I've got 99 problems and it appears that 16-bit demon orc things are nine of them. Image via Real SG
I've been on a bit of a Super Nintendo kick lately in a bid to relive my SNES-free childhood, and one game still stands out as the one I need to play: Chrono Trigger. The only problem is that the game's legendary status means it doesn't come cheap, so despite spending a fair bit of time Googling period reviews and watching YouTube gameplay clips like an excited eight year old, I haven't taken the plunge yet.
So when I first heard this mix of Jay-Z tracks layered over Chrono Trigger's soundtrack, my socks were pretty much blown off. It comes courtesy a Kentucky-based producer named 2 Mello, who says on the mix that this isn't his normal jam–Timbaland can remain the chiptune guy–but who also mentioned on his Facebook page that he's down to do more. (Getting on the top of /r/music will do that for you.)
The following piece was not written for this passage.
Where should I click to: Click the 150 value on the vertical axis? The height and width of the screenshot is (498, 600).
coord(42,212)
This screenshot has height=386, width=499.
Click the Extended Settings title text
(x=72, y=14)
I'm an ardent hater of the old mashup culture of the mid-aughts, but to call this a mashup is nigh offensive. It's a proper, classic mix, and all the credit to 2 Mello for both figuring out that Jay-Z really flows well over Japanese 16-bit compositions and for rather seamlessly putting it together. The fact that it's occasionally tough to tell where the drums came from is the mark of a guy with skill. "Masamune Problems" stands out, as does the version of "Girls, Girls, Girls" titled "Marie, Lucca, Schala."
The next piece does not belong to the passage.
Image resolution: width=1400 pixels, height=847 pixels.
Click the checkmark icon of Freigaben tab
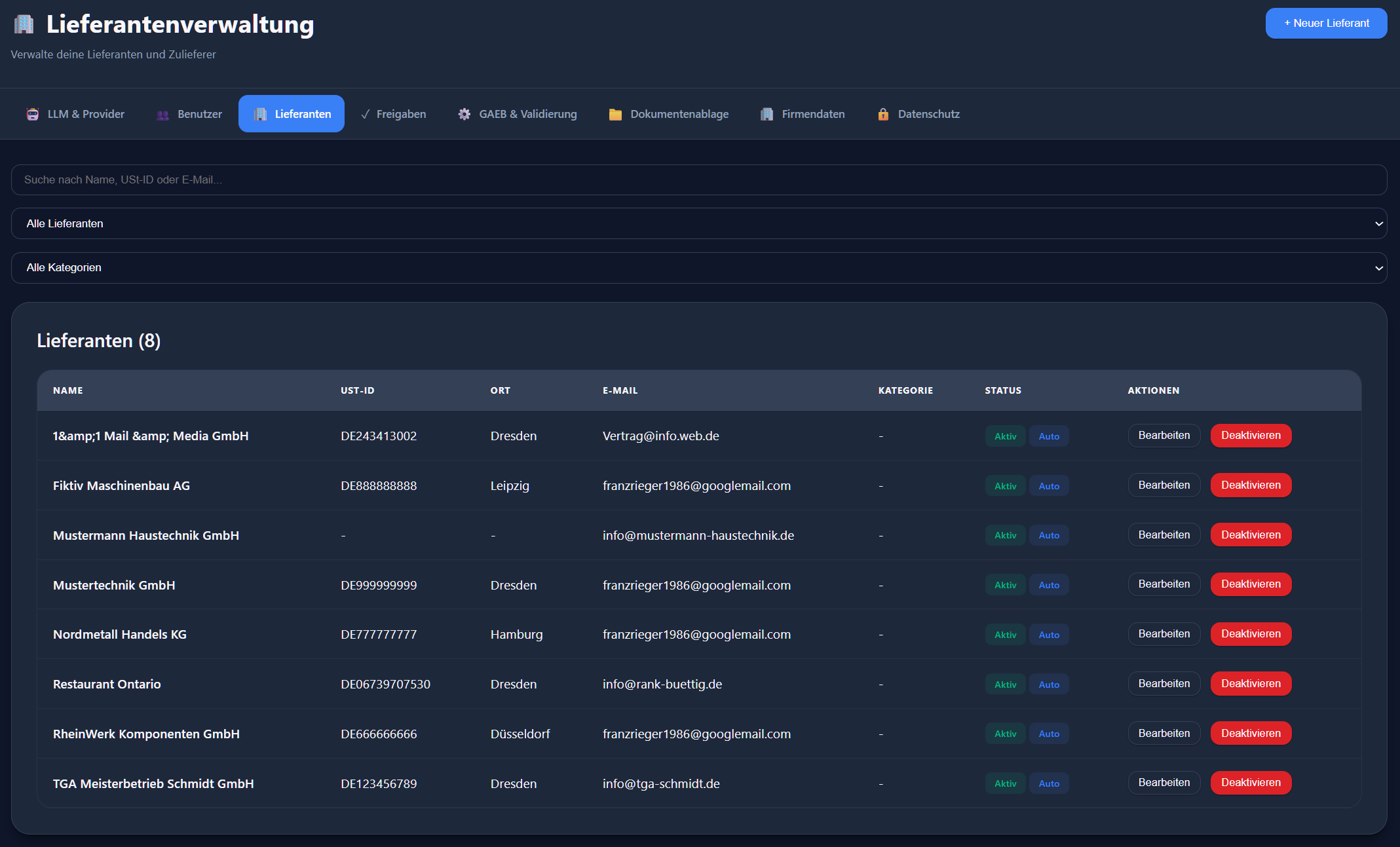366,114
What does Jay-Z think of the whole thing? Well, I suppose we'll find out if 2 Mello gets a cease-and-desist, but the producer raises a fascinating point in the outro: Did rappers like Jay-Z who came of age in gaming's golden years ever actually play Nintendo?
"Even though Jay-Z's not the kind of model I need in this music, he's the one that I have," he says. "There ain't no great rapper that plays video games. There ain't no great rapper that collects starship models or watches science fiction series. But there needs to be."
2 Mello thinks that's not the case, and it's true that you never heard Ol' Dirty Bastard rapping about Hyrule. (Biggie's "Juicy" does, rather famously, rep Super Nintendo and Sega Genesis, of course. But what about a shout-out for the Illusion of Gaia?) We may never know if N.W.A. had a SNES on their rider, but I know one way to find out: If any of you rappers whose music I've spend so much money on over the years want to come over and play Mario Kart, just let me know.